Even entertainment programming — effective entertainment programming — tells us something about how people interact in different situations, as outrageous as that may be at times.

Effective humor also springs from a basic understanding of human nature — especially its idiosyncrasies.

A writer, producer or director may be asked to produce an insightful piece on almost any topic. A newsperson may suddenly be called upon to interview an expert on a topic such as economics, archeology, animal husbandry, or criminology.

In each case, the production person must have (or be able to quickly acquire) knowledge that will enable him or her to introduce new insights, information, and emotional experiences into the content of productions.

Those who are not equipped with a broad, liberal education may find themselves adrift, not knowing where to start; or, possibly worse, embarrassed and defensive about a lack of basic knowledge.

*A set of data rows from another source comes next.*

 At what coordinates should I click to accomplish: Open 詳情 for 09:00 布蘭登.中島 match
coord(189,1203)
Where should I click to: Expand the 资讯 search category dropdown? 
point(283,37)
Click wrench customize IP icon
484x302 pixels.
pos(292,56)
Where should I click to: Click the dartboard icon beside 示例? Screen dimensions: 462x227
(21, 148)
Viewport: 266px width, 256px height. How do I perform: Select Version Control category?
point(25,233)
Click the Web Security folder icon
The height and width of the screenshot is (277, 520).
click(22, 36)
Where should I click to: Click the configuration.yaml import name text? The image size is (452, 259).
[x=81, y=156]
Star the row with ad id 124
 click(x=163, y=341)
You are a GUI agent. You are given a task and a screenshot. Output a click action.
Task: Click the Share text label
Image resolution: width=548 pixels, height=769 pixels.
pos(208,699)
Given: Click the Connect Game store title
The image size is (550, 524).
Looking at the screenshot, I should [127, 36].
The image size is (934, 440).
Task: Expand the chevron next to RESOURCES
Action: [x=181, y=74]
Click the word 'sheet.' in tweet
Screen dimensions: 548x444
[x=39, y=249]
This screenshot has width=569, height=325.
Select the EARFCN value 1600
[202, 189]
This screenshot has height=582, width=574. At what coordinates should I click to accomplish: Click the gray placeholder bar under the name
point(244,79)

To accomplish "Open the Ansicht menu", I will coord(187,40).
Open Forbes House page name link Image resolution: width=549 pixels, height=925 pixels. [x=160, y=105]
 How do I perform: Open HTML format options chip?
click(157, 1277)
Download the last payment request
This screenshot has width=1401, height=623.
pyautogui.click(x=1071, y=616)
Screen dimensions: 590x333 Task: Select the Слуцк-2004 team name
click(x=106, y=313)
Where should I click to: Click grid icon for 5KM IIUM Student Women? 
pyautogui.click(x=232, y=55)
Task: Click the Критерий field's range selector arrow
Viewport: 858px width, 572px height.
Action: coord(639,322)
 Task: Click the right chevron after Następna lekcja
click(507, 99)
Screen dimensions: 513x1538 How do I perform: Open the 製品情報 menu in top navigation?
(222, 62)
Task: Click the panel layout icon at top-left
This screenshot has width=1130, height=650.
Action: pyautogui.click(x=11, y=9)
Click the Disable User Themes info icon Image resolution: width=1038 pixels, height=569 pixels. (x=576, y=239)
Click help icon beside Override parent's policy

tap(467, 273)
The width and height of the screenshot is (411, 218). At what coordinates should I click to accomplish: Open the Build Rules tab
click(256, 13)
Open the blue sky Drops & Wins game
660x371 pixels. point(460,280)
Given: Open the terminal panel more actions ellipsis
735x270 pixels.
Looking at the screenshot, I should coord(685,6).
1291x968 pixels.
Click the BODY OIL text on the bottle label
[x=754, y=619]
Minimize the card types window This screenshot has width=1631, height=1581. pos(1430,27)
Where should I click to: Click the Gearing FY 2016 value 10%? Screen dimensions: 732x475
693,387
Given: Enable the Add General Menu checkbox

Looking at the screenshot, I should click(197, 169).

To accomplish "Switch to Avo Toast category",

In talking to someone, it doesn't take long to discover that their views are based on half-truths, prejudices, and major gaps in understanding — all major problems for doing insightful, creative, informative, and effective programming.

It should come as no surprise that successful production people tend to be open-minded, willing to consider new options and approaches, and, in general, "slightly ahead of the curve."

This link has additional information on the elements of effective TV program content.

Television, of course, also has a significant social impact on audiences and cultures. Information on this can be found here.

This link on "Make A Difference" TV was written for those who want to use TV to make a difference in the world, but feel that mainstream television programming in the United States is far too restrictive.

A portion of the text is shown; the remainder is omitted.